Оперативного сотрудника Смирнова он долго инструктировал перед отправкой в Тенькинский район не только по ОПГ, но и пересказал ситуацию с ЗИФом и главным инженером Дмитриенко, который попал в подозреваемые, но прямых улик найти не удалось.
– Схема такая. Осмотришься в артели. Потом, как работник шлихоприемной кассы, предложишь Дмитриенко покупать концентрат по приемлемой цене. Если согласится, то нужно суметь это зафиксировать с помощью технических средств.
– Кто мне передаст золото, товарищ подполковник?
– Председатель артели поможет. Двести граммов для первого раза будет достаточно. Главное, торгуйся, держи цену.
Смирнов поддакивал, но думал что-то свое потаенное, что хотелось бы разгадать Ахметшахову. У старшего лейтенанта хороший послужной список, участие в операции по пресечению контрабанды в порту, отличная стрелковая подготовка, участие в соревнованиях, но этого мало в такой многоходовой операции, выстроенная схема требовала от сотрудника не только смелости, но еще и экспромта, хитрости. Особенно, если удастся выйти на ингушей.
– Как супруга восприняла новость о командировке?
– Да нормально. – Смирнов усмехнулся. Он до полночи уговаривал ее потерпеть месяц-другой, нажимая на то, что получит аванс и командировочные и можно будет сразу купить новый большой телевизор и что-то по мелочи в дом. – Мне бы справочку на бывшего председателя артели. Я же прохожу по легенде как его дальний родственник.
– Верно мыслишь. Документы на Цукана я тебе приготовил. Скажу, что он далеко не ангел. Воевал достойно, потом по дурости попал в лагерь на Колыму. Вкалывал в шахтах, на приисках. Был правой рукой в широко известной артели Барабанова в Якутии. Пытался даже перепродать золотой самородок. Но если дал слово – сдержит непременно.

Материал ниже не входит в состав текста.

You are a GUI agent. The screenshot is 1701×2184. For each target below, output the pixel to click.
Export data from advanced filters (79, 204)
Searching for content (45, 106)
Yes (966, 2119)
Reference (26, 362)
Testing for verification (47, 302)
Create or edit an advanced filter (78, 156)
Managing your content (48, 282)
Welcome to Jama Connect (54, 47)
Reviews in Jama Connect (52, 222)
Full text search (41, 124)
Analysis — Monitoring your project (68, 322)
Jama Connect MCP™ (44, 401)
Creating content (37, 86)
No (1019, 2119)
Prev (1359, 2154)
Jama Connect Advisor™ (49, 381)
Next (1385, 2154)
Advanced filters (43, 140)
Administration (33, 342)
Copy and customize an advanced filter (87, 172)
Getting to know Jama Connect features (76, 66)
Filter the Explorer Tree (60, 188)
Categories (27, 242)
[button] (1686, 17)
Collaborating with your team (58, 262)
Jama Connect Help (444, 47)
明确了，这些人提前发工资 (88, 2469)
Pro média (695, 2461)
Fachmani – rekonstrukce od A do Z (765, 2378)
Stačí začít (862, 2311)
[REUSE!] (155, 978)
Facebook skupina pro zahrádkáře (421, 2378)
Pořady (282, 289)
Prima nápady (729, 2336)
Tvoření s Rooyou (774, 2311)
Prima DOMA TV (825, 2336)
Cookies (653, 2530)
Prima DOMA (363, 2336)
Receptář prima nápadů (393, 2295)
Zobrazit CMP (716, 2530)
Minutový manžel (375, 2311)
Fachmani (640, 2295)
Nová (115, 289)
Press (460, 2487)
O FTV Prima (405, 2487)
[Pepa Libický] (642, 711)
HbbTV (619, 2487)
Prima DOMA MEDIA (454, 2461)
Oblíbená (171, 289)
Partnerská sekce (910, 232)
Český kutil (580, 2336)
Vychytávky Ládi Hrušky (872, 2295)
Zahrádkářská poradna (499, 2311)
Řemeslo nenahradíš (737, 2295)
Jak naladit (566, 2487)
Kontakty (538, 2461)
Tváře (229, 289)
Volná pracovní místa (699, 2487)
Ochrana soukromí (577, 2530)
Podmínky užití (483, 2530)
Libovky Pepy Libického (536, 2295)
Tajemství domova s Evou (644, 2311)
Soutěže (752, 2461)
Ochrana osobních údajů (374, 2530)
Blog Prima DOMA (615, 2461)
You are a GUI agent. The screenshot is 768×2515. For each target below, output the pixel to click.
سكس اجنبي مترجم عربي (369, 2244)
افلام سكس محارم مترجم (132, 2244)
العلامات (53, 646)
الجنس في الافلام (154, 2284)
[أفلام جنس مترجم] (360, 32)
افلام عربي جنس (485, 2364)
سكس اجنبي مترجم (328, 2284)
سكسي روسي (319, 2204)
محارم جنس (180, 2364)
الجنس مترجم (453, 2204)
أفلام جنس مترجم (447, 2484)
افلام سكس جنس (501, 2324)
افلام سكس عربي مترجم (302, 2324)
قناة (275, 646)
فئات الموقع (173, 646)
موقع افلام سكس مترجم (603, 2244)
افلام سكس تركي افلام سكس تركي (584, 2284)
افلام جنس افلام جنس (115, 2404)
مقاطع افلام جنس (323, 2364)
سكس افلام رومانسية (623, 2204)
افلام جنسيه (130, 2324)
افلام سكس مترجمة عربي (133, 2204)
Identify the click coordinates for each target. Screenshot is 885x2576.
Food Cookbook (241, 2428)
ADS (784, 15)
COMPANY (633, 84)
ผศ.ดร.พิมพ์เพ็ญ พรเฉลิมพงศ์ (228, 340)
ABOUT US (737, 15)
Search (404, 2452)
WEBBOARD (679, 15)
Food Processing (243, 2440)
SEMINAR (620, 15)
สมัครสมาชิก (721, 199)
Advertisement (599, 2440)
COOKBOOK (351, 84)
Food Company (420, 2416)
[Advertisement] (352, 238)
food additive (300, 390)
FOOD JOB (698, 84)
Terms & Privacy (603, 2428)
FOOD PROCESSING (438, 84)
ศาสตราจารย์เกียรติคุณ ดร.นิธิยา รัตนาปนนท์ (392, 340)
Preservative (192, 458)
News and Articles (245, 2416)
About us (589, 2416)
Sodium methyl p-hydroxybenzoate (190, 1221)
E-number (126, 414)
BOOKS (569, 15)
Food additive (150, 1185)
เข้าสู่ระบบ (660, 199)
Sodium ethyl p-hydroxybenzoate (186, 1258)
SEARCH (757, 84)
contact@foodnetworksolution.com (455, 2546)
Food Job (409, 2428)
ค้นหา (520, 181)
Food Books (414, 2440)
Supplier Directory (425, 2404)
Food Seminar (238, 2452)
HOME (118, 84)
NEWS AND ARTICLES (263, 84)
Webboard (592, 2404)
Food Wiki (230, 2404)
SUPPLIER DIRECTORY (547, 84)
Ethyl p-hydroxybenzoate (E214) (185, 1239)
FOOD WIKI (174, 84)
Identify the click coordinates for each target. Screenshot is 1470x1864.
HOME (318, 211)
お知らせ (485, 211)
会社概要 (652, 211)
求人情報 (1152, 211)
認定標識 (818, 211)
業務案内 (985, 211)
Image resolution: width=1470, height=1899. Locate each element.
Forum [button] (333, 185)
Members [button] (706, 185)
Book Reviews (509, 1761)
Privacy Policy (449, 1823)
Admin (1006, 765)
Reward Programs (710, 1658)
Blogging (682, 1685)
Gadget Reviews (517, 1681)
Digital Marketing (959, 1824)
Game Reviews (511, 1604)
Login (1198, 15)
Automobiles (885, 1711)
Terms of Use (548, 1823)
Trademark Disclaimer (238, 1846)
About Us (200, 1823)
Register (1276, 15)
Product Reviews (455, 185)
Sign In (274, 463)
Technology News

Председателем артели теперь его сын, бывший журналист, в криминале не замешан. Отец его держит в узде. Знаю, что Малявин пытался наладить контакт с группировкой Кнехта, через школьного приятеля Шулякова. Это бывший боксер по кличке Чемпион.
– Видимо, искал поддержки, защиты?
– Да, Смирнов, к сожалению, так. Ближайшие три дня поработаешь на аффинажном заводе вместе с налоговым инспектором. Познакомишься с процессом обогащения золотоносных концентратов, чтобы не выглядеть потом профаном. Посмотришь, как шлих превращают в слитки высшей пробы. С людьми пообщаешься. Заодно, поищешь людей, склонных к сотрудничеству. Вот кандидаты. Их трое, особенно интересен Петраков, недавно осужденный условно за мелкое хулиганство. С него и начнешь.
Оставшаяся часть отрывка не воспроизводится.